__Tarefas a realizar__.
**a.** Segundo o trecho selecionado, por que Prieto abandonou o curso universitário?
**b.** Transcreva do trecho selecionado, sem nenhuma alteração, a passagem que vai de "O êxodo ameaça" até "desmoronou — disse.".
**c.** Quais grupos antes excluídos o trecho selecionado menciona como tendo ingressado na universidade graças à expansão do ensino superior?

__Trecho selecionado__.
^^^^^^^^^^^^^^^^

Mas, enquanto a pandemia toma conta da América Latina, matando centenas de milhares de pessoas e devastando economias, um retrocesso alarmante está ocorrendo: milhões de estudantes universitários desistem de seus cursos, segundo o Banco Interamericano de Desenvolvimento.

O êxodo ameaça décadas de conquistas que ajudaram a tirar comunidades inteiras da pobreza. E é um enorme retrocesso para uma região que luta para escapar de sua armadilha secular — a dependência muitas vezes destrutiva da exportação de matérias-primas — e caminhar em direção a uma economia baseada no conhecimento.

E ainda: Pelo menos 5,7 milhões de estudantes precisam pagar internet para ter aula na rede pública

Prieto, uma mãe solteira de 30 anos que ajuda no sustento dos pais, perdeu o emprego como recepcionista. Incapaz de se manter na faculdade, ela abandonou o curso e também perdeu a vaga de sua filha na pré-escola da universidade.

— Este ano para mim foi o ano. E tudo desmoronou — disse.

Desde o início dos anos 2000, grandes investimentos regionais ajudaram a matricular no ensino superior em toda a América Latina mais que o dobro de alunos até então, passando de 20% para mais de 50% da população em idade universitária, de acordo com o Banco Mundial.

A expansão permitiu que milhões de grupos antes excluídos, incluindo estudantes indígenas, rurais e negros, ingressassem na universidade.

^^^^^^^^^^^^^^^^

__Material fornecido__.
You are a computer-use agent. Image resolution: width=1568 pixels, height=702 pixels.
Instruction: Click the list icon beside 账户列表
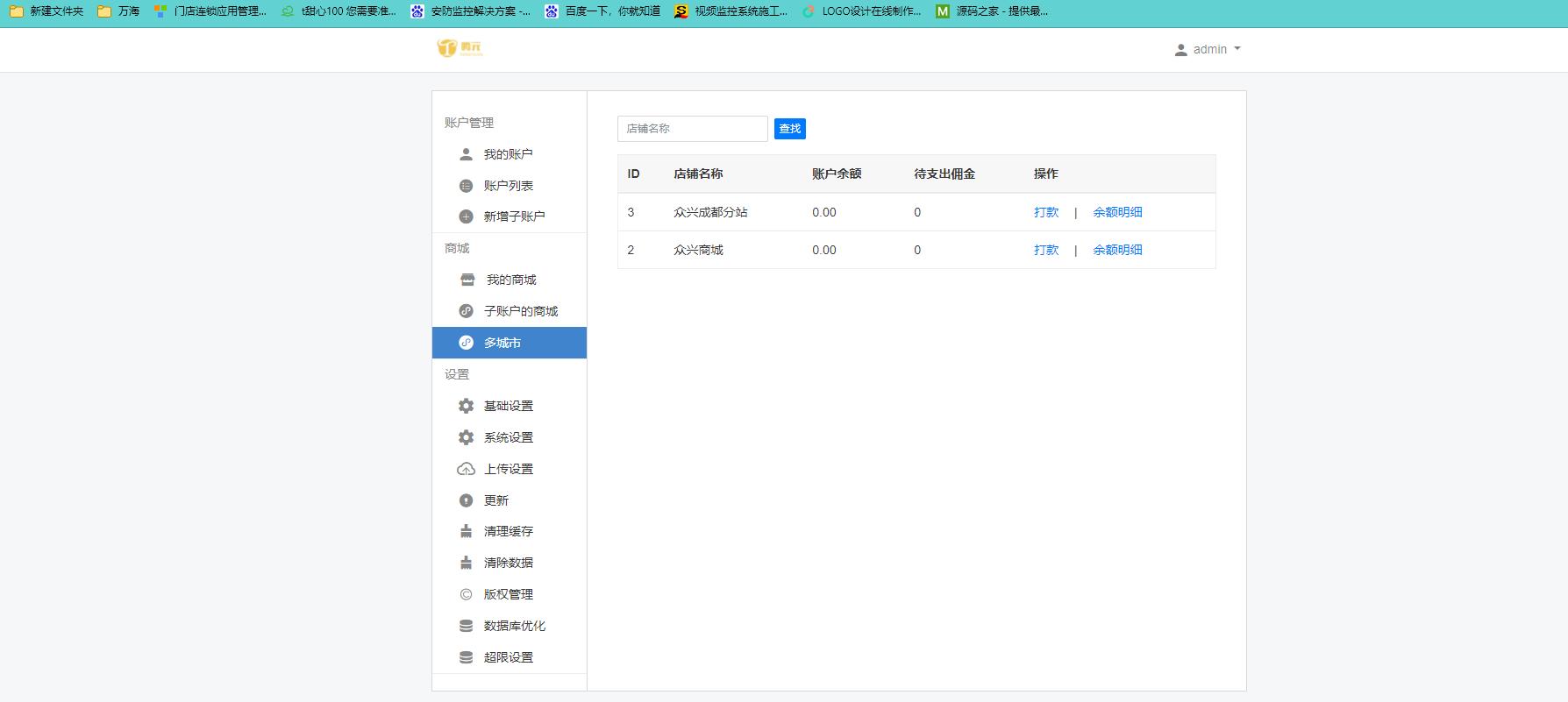pos(466,186)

^^^^^^^^^^^^^^^^

__Conjunto de respostas__.
**a.** Prieto perdeu o emprego como recepcionista e ficou incapaz de se manter na faculdade, por isso abandonou o curso.

**b.**
O êxodo ameaça décadas de conquistas que ajudaram a tirar comunidades inteiras da pobreza. E é um enorme retrocesso para uma região que luta para escapar de sua armadilha secular — a dependência muitas vezes destrutiva da exportação de matérias-primas — e caminhar em direção a uma economia baseada no conhecimento.

E ainda: Pelo menos 5,7 milhões de estudantes precisam pagar internet para ter aula na rede pública

Prieto, uma mãe solteira de 30 anos que ajuda no sustento dos pais, perdeu o emprego como recepcionista. Incapaz de se manter na faculdade, ela abandonou o curso e também perdeu a vaga de sua filha na pré-escola da universidade.

— Este ano para mim foi o ano. E tudo desmoronou — disse.

**c.** Estudantes indígenas, estudantes rurais e estudantes negros.